Task prompt —
This exercise calls for every line of the listing below that contains the word "computer".

Data for this exercise —
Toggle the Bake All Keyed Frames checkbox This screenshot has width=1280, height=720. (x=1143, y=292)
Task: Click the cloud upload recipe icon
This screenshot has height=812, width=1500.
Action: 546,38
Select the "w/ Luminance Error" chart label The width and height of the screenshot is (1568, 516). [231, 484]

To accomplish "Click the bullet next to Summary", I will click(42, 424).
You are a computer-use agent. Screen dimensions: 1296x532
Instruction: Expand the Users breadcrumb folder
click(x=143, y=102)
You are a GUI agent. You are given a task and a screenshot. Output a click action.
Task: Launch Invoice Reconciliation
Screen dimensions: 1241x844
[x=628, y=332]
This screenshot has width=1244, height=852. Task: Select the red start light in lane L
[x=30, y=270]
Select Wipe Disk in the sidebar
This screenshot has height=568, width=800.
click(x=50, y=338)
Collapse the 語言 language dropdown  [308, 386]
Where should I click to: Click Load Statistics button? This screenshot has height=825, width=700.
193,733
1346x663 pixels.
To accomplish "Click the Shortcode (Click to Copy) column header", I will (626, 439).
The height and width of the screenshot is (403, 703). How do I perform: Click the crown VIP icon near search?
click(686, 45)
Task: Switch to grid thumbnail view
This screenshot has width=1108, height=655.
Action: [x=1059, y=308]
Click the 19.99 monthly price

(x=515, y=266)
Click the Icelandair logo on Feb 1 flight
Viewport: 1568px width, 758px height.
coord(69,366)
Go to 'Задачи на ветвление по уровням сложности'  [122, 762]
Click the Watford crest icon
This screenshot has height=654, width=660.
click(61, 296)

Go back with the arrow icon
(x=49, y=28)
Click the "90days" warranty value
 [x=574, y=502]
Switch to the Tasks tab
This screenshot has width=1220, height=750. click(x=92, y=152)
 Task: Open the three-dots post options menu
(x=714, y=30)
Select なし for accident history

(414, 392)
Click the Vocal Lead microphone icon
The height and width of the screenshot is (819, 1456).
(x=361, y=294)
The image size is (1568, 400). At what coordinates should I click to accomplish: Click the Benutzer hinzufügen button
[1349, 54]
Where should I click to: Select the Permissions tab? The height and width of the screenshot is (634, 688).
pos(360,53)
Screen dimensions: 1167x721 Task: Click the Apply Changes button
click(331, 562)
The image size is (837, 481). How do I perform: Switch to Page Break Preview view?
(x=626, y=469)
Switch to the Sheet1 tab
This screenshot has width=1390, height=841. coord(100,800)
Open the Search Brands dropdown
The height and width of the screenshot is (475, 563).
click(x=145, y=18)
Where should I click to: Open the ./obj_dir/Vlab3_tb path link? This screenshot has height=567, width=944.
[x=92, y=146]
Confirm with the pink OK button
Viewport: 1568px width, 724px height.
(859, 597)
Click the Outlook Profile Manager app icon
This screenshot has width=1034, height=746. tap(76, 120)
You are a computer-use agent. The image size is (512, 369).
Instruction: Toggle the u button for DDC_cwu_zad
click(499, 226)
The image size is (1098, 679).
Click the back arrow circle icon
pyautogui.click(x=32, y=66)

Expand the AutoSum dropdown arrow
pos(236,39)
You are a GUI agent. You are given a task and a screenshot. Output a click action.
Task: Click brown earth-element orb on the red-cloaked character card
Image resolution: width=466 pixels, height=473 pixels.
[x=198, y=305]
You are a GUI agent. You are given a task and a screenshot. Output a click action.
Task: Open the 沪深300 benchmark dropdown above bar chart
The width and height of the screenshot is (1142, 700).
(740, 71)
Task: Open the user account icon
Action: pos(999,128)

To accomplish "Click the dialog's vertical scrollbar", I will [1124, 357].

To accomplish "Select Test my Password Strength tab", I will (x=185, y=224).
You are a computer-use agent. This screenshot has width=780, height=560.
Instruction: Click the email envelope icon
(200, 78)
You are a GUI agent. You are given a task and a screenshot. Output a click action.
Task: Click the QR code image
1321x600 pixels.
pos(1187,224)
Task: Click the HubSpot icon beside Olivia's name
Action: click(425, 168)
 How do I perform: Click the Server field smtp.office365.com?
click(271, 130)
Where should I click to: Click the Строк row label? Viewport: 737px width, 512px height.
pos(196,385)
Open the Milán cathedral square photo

Solution to this exercise —
You are a computer-use agent. Screen dimensions: 1296x532
You are a computer-use agent. The image size is (512, 369).
You are a computer-use agent. This screenshot has width=780, height=560.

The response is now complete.